# [Problem]
Repeat verbatim only the lines from the opening of the material below through the one that contains "This screenshot has width=980, height=969.".

# [Dataset records]
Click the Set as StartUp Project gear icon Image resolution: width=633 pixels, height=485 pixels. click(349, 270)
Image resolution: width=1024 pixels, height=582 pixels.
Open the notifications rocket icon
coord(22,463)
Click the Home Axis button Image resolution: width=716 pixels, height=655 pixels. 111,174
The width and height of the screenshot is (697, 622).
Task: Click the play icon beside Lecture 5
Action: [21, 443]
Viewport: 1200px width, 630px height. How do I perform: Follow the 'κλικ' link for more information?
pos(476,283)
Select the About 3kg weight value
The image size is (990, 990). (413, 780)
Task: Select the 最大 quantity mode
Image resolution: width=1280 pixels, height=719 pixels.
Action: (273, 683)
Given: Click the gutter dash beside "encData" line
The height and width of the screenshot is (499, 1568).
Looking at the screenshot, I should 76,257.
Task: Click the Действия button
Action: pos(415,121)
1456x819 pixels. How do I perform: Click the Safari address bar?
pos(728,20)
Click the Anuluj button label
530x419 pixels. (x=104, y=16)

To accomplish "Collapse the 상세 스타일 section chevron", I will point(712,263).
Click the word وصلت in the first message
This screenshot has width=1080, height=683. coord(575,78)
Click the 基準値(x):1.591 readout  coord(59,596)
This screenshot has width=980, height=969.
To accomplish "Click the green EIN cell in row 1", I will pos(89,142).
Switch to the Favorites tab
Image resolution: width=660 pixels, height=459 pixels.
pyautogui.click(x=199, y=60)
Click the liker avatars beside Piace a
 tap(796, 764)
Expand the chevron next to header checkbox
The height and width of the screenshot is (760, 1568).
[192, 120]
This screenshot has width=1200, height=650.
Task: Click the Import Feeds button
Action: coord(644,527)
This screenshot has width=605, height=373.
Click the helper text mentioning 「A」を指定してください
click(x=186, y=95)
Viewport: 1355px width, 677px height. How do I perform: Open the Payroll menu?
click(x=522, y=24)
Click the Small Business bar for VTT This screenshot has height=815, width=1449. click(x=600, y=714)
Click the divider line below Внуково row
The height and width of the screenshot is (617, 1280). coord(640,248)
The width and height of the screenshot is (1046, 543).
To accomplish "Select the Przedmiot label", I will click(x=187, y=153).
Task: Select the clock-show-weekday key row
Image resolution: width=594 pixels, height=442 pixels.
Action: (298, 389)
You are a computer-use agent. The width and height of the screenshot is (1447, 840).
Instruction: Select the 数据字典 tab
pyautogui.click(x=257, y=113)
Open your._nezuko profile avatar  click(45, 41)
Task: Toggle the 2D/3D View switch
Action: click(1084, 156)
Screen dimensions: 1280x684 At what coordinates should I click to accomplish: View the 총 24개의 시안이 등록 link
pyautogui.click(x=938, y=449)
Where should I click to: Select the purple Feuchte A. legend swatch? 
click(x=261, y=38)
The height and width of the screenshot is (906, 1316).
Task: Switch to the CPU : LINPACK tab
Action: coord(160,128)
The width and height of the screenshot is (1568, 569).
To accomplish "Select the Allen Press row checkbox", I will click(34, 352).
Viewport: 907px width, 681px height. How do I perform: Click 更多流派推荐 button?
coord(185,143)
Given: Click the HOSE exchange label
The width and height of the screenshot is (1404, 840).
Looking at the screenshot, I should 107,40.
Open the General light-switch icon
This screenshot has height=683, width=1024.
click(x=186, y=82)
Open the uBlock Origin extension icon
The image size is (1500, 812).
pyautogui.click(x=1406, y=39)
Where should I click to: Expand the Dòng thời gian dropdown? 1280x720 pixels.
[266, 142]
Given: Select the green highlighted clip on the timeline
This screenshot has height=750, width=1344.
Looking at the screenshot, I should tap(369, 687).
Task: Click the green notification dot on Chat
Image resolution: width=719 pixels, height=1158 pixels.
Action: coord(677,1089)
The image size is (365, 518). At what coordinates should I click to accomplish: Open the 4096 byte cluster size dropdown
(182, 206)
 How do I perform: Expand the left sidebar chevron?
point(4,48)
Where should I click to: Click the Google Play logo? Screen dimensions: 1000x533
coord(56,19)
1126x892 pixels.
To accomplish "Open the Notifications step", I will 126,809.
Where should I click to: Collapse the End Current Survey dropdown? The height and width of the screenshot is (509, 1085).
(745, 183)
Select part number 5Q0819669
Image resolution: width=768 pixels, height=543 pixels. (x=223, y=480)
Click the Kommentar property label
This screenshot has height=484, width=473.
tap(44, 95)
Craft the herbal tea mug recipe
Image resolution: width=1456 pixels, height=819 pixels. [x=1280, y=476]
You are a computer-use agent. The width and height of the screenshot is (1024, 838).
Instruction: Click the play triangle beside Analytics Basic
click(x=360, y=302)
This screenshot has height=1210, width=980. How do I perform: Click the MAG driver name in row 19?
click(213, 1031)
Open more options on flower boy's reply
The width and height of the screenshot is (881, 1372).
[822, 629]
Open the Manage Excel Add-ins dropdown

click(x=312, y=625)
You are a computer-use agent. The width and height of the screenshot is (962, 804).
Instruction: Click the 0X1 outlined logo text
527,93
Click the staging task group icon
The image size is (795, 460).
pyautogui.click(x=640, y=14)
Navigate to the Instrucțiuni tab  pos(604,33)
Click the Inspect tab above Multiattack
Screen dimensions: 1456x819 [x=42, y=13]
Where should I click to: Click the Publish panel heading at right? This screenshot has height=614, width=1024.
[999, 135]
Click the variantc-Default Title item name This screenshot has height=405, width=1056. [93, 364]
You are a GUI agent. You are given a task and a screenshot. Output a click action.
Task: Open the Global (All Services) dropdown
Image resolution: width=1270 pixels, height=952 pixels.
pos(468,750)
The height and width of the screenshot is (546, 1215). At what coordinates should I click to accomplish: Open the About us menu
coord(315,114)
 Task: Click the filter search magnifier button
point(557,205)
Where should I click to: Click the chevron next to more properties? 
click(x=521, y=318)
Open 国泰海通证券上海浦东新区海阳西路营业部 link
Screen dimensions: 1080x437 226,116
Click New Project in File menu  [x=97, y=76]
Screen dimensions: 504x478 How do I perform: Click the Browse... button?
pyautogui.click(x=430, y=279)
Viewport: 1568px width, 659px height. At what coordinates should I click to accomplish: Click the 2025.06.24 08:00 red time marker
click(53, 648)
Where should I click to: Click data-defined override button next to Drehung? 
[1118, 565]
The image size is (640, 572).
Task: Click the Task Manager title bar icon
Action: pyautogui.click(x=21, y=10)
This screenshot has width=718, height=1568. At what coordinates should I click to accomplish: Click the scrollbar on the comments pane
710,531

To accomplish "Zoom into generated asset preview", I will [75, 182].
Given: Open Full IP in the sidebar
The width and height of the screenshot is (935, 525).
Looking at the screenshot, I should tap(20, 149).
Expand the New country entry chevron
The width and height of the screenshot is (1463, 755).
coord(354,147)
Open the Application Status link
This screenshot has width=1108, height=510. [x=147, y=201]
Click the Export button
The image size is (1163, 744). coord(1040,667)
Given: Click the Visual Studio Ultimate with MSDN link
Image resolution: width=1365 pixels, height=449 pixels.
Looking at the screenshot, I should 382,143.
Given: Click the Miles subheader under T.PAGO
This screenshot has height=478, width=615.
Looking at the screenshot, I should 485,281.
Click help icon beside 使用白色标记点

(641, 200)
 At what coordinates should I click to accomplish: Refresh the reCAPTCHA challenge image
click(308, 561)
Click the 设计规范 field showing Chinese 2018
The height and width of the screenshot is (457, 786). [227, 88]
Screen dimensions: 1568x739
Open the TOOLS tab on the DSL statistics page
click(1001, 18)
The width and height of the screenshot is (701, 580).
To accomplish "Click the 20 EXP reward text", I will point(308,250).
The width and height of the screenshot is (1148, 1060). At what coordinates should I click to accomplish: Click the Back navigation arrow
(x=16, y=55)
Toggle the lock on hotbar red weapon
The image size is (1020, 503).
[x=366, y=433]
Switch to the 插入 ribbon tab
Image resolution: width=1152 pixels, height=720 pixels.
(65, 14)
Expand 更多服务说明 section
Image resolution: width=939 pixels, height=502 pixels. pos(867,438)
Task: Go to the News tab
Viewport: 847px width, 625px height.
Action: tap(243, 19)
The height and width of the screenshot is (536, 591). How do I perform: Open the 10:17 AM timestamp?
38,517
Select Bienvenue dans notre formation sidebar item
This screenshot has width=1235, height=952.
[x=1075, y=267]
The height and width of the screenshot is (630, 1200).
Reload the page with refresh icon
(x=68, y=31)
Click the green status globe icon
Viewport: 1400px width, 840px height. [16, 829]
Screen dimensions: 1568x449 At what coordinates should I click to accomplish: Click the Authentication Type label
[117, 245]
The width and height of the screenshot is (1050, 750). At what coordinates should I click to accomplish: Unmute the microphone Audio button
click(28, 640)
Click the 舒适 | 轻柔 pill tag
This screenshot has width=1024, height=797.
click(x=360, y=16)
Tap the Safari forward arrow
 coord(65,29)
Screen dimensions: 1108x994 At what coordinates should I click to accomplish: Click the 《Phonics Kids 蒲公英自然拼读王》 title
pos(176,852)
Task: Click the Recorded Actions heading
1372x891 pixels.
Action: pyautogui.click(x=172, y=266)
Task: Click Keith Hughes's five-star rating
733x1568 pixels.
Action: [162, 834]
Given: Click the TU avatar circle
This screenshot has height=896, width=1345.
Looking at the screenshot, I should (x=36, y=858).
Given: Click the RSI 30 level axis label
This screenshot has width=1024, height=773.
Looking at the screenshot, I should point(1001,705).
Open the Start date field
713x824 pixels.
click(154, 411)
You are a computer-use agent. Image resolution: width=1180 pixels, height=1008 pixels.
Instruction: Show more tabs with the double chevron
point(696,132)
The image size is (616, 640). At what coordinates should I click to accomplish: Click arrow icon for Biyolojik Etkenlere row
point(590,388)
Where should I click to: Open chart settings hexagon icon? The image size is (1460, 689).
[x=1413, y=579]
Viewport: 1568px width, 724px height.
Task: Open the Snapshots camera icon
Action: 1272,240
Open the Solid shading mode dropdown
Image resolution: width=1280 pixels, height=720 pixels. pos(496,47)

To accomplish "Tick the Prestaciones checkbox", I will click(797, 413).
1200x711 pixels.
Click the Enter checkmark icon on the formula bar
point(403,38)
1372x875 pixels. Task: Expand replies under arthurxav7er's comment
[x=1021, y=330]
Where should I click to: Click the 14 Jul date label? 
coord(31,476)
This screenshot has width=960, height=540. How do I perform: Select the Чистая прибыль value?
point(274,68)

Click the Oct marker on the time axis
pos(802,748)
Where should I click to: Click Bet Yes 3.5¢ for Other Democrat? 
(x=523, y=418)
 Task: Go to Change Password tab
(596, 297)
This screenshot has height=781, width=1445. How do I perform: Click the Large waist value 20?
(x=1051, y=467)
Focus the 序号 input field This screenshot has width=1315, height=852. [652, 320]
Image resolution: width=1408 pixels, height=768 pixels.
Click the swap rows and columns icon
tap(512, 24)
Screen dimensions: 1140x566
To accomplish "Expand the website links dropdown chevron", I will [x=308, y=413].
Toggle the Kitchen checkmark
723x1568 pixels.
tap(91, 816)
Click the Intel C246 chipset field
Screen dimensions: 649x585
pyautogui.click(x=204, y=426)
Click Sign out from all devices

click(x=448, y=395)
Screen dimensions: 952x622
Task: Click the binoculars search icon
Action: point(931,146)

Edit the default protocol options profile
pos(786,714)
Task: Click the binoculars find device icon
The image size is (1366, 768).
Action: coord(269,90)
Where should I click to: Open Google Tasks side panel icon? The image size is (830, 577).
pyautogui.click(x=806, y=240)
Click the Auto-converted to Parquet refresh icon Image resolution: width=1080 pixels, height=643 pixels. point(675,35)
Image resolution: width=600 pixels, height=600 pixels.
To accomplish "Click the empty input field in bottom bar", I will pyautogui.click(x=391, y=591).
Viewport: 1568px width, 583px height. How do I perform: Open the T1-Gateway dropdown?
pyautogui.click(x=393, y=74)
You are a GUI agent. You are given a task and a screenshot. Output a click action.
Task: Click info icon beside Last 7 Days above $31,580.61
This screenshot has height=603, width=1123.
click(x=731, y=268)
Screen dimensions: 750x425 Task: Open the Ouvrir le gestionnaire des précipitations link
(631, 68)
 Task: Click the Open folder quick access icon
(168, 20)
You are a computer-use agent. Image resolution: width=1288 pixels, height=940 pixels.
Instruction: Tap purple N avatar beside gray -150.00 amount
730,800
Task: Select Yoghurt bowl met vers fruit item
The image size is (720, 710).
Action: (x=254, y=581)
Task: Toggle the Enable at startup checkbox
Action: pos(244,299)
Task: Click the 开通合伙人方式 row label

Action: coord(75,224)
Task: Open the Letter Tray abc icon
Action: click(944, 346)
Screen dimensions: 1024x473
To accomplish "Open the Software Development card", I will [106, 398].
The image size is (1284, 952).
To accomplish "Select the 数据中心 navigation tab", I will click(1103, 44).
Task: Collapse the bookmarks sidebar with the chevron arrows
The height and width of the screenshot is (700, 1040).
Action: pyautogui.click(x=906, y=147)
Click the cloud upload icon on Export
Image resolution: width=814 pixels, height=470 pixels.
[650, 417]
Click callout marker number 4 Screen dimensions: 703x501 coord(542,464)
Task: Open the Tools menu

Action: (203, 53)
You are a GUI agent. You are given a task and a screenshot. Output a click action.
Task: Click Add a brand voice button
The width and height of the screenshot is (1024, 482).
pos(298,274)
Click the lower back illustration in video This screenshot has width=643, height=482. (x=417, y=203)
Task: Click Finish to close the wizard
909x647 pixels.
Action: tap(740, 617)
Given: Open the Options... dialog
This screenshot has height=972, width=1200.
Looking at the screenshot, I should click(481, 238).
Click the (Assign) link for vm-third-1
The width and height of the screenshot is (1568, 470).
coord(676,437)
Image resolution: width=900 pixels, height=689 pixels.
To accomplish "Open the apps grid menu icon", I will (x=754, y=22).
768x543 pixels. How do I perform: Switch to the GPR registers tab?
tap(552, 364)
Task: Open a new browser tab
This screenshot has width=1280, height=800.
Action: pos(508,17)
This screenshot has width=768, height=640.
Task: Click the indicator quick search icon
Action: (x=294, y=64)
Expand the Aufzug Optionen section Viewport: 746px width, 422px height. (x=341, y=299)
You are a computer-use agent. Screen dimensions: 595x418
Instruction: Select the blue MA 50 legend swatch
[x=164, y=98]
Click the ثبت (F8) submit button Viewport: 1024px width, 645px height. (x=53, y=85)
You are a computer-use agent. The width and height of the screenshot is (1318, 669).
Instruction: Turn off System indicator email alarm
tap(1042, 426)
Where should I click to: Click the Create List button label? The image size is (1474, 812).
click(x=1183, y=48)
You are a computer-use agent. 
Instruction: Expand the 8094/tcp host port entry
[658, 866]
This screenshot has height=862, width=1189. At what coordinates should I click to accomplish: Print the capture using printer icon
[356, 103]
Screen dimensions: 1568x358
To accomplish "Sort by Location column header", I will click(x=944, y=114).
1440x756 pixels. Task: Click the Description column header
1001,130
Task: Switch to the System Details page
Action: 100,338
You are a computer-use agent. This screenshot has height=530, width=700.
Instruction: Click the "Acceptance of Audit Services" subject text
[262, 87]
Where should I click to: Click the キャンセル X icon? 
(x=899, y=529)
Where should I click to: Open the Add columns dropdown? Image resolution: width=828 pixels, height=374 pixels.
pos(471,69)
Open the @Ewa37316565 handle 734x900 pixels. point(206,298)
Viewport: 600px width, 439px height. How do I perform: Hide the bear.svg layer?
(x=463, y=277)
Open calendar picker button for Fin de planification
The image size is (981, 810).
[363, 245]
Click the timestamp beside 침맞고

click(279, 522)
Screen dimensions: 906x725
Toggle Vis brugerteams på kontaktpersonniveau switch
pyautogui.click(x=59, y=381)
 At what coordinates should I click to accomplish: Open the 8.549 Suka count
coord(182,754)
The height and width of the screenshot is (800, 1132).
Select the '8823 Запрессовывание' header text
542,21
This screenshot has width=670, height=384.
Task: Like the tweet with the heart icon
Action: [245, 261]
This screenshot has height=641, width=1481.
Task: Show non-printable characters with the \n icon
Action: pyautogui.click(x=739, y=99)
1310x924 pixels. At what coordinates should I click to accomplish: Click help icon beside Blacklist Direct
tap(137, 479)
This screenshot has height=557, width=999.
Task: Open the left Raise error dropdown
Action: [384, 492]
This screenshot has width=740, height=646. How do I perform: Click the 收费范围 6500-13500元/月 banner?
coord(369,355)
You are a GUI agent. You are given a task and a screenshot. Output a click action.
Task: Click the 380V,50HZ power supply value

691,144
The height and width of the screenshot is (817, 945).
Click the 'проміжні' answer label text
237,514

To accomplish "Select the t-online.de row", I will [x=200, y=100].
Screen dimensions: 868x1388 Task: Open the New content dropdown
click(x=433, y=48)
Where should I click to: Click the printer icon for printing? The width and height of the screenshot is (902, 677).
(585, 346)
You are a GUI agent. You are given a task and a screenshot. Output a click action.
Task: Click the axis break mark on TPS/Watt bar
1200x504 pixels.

# [Answer]
Click the Set as StartUp Project gear icon Image resolution: width=633 pixels, height=485 pixels. click(349, 270)
Image resolution: width=1024 pixels, height=582 pixels.
Open the notifications rocket icon
coord(22,463)
Click the Home Axis button Image resolution: width=716 pixels, height=655 pixels. 111,174
The width and height of the screenshot is (697, 622).
Task: Click the play icon beside Lecture 5
Action: [21, 443]
Viewport: 1200px width, 630px height. How do I perform: Follow the 'κλικ' link for more information?
pos(476,283)
Select the About 3kg weight value
The image size is (990, 990). (413, 780)
Task: Select the 最大 quantity mode
Image resolution: width=1280 pixels, height=719 pixels.
Action: (273, 683)
Given: Click the gutter dash beside "encData" line
The height and width of the screenshot is (499, 1568).
Looking at the screenshot, I should 76,257.
Task: Click the Действия button
Action: pos(415,121)
1456x819 pixels. How do I perform: Click the Safari address bar?
pos(728,20)
Click the Anuluj button label
530x419 pixels. (x=104, y=16)

To accomplish "Collapse the 상세 스타일 section chevron", I will point(712,263).
Click the word وصلت in the first message
This screenshot has width=1080, height=683. coord(575,78)
Click the 基準値(x):1.591 readout  coord(59,596)
This screenshot has width=980, height=969.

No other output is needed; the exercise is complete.